Variability in Capsaicin-stimulated Calcitonin Gene-related Peptide Release from Human Dental Pulp

Abstract

Introduction: The unique innervation and anatomic features of dental pulp contribute to the remarkable finding that any physical stimulation of pulpal tissue is painful. Furthermore, when pathological processes such as caries affect teeth and produce inflammation of the pulp, the pain experienced can be quite intense and debilitating. To better understand these underlying neurobiological mechanisms and identify novel analgesic targets for pulpally derived pain, we have developed a powerful ex vivo model using human tooth slices.

Methods: Noncarious, freshly extracted teeth were collected and sectioned longitudinally into 1-mm-thick slices containing both dental pulp and the surrounding mineralized tissues. Tooth slices from 36 patients were exposed to 60 μmol/L capsaicin to stimulate the release of calcitonin gene-related peptide (CGRP) from nerve terminals in the pulp. Patient factors were analyzed for their effects on capsaicin-stimulated CGRP release using a mixed model analysis of variance.

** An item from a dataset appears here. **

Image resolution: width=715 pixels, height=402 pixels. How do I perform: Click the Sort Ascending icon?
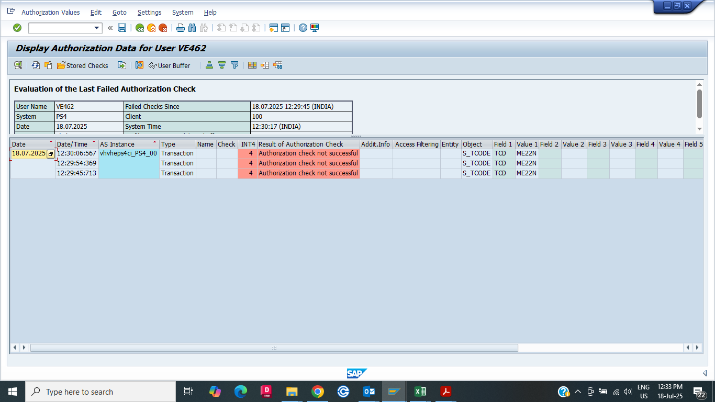[x=209, y=65]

Results: Approximately one third of the variability observed in capsaicin-evoked CGRP release was attributable to differences between individuals. In terms of individual factors, there was no effect of anesthesia type, sex, or age on capsaicin-stimulated CGRP release. Using a within-subject study design, a significant effect of capsaicin on CGRP release was observed.

Conclusions: Capsaicin-stimulated CGRP release from dental pulp is highly variable between individuals. A within-subject study design improves the variability and maximizes the potential of this powerful translational model to test the efficacy of novel pharmacotherapeutic agents on human peripheral nociceptors.

Keywords: Calcitonin gene-related peptide; TRPV1; capsaicin; dental pulp; human tissue; pain; primary afferent; tooth slice; transient receptor potential cation channel V1; translational research.

Figure 1

Heterogeneity in capsaicin-induced CGRP release from human tooth slices. Each data point on this figure shows the mean amount of CGRP released in response to 60 uM capsaicin from individual tooth slices obtained from each subject. Some subjects only contributed a single slice, so only a single data point is shown. Release is presented as the % of total CGRP content, mean ± SEM.

Figure 2

Effect of patient factors on capsaicin-induced CGRP release from human tooth slices. The analyzed patient factors did not influence the amount of capsaicin-stimulated CGRP release from tooth slices. (A) Sex. 42 teeth were collected from 23 female patients, yielding 88 tooth slices. 16 teeth were collected from 13 male patients, yielding 29 tooth slices. (B) Anesthesia type. 26 teeth were collected from 10 patients receiving I.V. anesthesia, yielding a total of 59 tooth slices. 32 teeth were collected from 26 patients receiving only local anesthetic, yielding 58 tooth slices. (C) Dental arch. 35 maxillary molars were collected, yielding 69 tooth slices. 23 mandibular molars were collected, yielding 48 tooth slices.

Figure 3

Evaluation of CGRP release using a within-subject experimental design. Release was measured for 11 subjects. Difference in amount of CGRP released from subject matched tooth slices treated with either capsaicin (60 uM) (CAP) or vehicle (VEH). CGRP levels were normalized to total CGRP content. The slices treated with capsaicin released more CGRP than those treated with vehicle (paired two-tailed t-test, p<0.01, n=11).